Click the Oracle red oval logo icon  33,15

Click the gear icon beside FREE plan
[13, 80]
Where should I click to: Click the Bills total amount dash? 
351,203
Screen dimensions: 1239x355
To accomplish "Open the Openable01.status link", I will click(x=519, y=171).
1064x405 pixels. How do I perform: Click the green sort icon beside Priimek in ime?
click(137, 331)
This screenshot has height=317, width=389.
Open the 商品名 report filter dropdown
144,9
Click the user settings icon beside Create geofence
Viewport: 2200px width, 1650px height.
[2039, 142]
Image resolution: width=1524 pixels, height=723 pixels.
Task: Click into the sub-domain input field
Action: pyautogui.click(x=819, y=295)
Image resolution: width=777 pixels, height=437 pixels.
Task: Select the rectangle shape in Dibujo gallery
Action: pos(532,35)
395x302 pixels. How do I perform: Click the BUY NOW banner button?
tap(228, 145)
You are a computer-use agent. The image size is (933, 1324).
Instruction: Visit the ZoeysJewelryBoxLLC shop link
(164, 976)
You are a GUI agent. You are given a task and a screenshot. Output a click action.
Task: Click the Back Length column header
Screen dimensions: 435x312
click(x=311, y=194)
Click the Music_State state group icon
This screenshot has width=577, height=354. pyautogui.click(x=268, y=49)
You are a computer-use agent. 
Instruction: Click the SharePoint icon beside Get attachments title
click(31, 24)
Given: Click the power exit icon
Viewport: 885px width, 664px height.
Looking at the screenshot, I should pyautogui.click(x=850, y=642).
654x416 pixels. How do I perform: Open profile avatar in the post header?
__________
■ Task requirements ■
Please copy out the rows above, swapping "How do I perform" for "How can I do" and leaving everything else unchanged.

■ Task response ■
Click the Oracle red oval logo icon  33,15

Click the gear icon beside FREE plan
[13, 80]
Where should I click to: Click the Bills total amount dash? 
351,203
Screen dimensions: 1239x355
To accomplish "Open the Openable01.status link", I will click(x=519, y=171).
1064x405 pixels. How can I do: Click the green sort icon beside Priimek in ime?
click(137, 331)
This screenshot has height=317, width=389.
Open the 商品名 report filter dropdown
144,9
Click the user settings icon beside Create geofence
Viewport: 2200px width, 1650px height.
[2039, 142]
Image resolution: width=1524 pixels, height=723 pixels.
Task: Click into the sub-domain input field
Action: pyautogui.click(x=819, y=295)
Image resolution: width=777 pixels, height=437 pixels.
Task: Select the rectangle shape in Dibujo gallery
Action: pos(532,35)
395x302 pixels. How can I do: Click the BUY NOW banner button?
tap(228, 145)
You are a computer-use agent. The image size is (933, 1324).
Instruction: Visit the ZoeysJewelryBoxLLC shop link
(164, 976)
You are a GUI agent. You are given a task and a screenshot. Output a click action.
Task: Click the Back Length column header
Screen dimensions: 435x312
click(x=311, y=194)
Click the Music_State state group icon
This screenshot has width=577, height=354. pyautogui.click(x=268, y=49)
You are a computer-use agent. 
Instruction: Click the SharePoint icon beside Get attachments title
click(31, 24)
Given: Click the power exit icon
Viewport: 885px width, 664px height.
Looking at the screenshot, I should pyautogui.click(x=850, y=642).
654x416 pixels. How can I do: Open profile avatar in the post header?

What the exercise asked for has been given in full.